Another event that has agencies salivating is the new telephone number portability law, which lets consumers switch their number among cellular carriers and carry a landline number to cell phone. So, add cellular services to the broadband Internet access, cable connection and long-distance phone marketing wars. Verizon Wireless, Cingular Wireless, Sprint and T-Mobile will intensify their use of direct response-led newspaper ads, TV and radio spots, online offers, telemarketing and mail.

“It's going to get wild out there. Everyone's going to try to get each other's customers,” said Fred Rubin, director of iDeutsch and directDeutsch, divisions of Interpublic Group of Companies Inc.'s Deutsch, New York.
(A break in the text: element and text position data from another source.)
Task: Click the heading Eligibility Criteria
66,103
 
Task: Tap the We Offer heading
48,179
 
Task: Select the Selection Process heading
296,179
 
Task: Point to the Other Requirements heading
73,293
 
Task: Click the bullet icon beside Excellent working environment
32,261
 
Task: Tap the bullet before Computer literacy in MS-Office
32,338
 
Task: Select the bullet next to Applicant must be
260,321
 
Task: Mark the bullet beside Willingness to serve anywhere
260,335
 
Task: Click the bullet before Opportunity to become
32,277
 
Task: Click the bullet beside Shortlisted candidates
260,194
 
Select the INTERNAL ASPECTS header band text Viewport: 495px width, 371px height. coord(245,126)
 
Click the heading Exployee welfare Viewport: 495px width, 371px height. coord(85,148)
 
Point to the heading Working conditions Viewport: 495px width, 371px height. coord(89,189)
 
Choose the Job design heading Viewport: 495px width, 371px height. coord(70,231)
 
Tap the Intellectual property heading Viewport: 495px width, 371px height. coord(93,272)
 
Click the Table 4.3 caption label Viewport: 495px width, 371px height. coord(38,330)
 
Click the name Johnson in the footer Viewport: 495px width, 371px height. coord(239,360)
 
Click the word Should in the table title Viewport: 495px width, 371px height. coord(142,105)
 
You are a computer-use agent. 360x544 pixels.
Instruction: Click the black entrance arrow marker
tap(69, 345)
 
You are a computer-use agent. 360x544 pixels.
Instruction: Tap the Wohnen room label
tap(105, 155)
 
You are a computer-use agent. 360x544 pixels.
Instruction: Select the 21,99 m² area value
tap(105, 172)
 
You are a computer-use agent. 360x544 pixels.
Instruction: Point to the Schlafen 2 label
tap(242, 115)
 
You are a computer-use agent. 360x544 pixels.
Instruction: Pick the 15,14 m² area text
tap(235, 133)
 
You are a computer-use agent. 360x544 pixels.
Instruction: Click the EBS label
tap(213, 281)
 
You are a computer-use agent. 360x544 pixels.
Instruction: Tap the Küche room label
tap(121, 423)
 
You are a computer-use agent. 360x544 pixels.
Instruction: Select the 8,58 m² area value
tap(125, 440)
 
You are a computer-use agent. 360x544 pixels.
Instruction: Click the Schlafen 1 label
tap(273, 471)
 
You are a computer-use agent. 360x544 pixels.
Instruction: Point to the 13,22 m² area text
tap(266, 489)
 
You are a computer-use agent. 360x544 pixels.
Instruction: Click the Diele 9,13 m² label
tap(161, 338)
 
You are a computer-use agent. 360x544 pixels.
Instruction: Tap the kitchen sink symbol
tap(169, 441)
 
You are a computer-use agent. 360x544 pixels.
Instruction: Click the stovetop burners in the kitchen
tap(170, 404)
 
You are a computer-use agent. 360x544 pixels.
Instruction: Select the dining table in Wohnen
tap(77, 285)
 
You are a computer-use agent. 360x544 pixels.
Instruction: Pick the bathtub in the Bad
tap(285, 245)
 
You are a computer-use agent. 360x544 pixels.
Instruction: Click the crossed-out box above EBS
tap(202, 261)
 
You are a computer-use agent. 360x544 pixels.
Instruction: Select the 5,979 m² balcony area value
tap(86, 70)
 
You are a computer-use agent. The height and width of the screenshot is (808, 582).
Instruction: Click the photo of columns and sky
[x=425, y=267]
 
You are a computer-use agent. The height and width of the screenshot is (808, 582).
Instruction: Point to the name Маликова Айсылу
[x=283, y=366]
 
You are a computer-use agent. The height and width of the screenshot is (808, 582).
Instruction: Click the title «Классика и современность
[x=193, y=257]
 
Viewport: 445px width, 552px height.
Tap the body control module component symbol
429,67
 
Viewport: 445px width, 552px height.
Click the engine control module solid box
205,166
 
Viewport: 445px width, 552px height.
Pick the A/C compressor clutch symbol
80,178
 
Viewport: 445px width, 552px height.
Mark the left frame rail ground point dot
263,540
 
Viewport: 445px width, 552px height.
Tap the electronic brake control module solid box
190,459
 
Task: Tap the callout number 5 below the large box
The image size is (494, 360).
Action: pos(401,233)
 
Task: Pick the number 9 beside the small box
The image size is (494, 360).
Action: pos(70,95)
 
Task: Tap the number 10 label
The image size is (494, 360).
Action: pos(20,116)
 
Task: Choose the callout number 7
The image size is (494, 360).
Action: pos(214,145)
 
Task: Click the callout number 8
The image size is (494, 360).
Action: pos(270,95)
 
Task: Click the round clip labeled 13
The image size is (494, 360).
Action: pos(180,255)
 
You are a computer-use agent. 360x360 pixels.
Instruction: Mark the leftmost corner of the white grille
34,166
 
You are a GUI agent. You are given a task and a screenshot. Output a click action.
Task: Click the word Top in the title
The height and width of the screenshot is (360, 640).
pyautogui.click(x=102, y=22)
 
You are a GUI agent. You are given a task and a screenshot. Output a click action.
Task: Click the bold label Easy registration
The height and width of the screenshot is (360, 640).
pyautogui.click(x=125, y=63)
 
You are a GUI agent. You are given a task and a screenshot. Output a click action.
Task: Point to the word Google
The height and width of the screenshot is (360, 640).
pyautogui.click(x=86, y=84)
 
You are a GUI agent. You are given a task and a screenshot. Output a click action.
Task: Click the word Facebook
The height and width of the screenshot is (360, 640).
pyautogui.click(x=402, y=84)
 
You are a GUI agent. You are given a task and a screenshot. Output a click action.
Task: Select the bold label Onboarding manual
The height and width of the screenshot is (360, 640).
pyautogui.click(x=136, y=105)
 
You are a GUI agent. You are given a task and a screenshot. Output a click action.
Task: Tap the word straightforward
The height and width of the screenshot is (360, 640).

Agencies on those accounts will bank on consumer dissatisfaction with their cellular service provider.

But agencies and their clients will have plenty of reasons to be uneasy. For example, agencies can expect increased pricing pressure as procurement departments within marketers lead and negotiate contractual relations.

“Marketing is one of the last areas to be addressed by procurement professionals, and they will become a significantly greater presence and influence on the agency-client selection process and ongoing relationships in 2004,” Rapp Collins' Jastrem said.

Recruitment Efforts Will Intensify

Personnel management is another issue that will come to the fore. After a few years of purging and attrition to other industries, direct marketing agencies will have to get aggressive in recruitment.

“The focus on employees was underdeveloped in recent years during the economic slowdown,” said James F. Lyons, president of Rapp Collins' New York office. “As the market picks up in 2004, there is potential for employee churn as they are faced with new opportunities at the growing agencies.”

Perhaps most important of all, anti-spam and privacy legislation will change the rules of marketing. Modifications to the marketing mix will occur as the effect of new telemarketing and e-mail laws are felt. Agencies may suggest more mail, for instance, instead of outbound telemarketing.

Consumers clearly are touchy about their personal data and its use in marketing. Agencies will have to revisit the issue of relevance of communications.

“Consumers are saying, 'Don't communicate with me just because you can, [and] don't pretend you have a relationship with me — don't,' ” Kessel said. “There's an overabundance of e-mail and mail. So we're being legislated into a corner.”

That said, agencies will have to display the courage of their convictions. Now more than ever, candor with clients may pay off. Ad executives must stand up for their agency's creative and strategic work or even challenge clients, when necessary.

“They need to encourage us to take more risk on their behalf,” Kessel said. “There are more clever ways to solve marketing problems than we're usually allowed. We get boxed into the No. 10 mail package. We've been doing it this way, but we must test our way into better results.”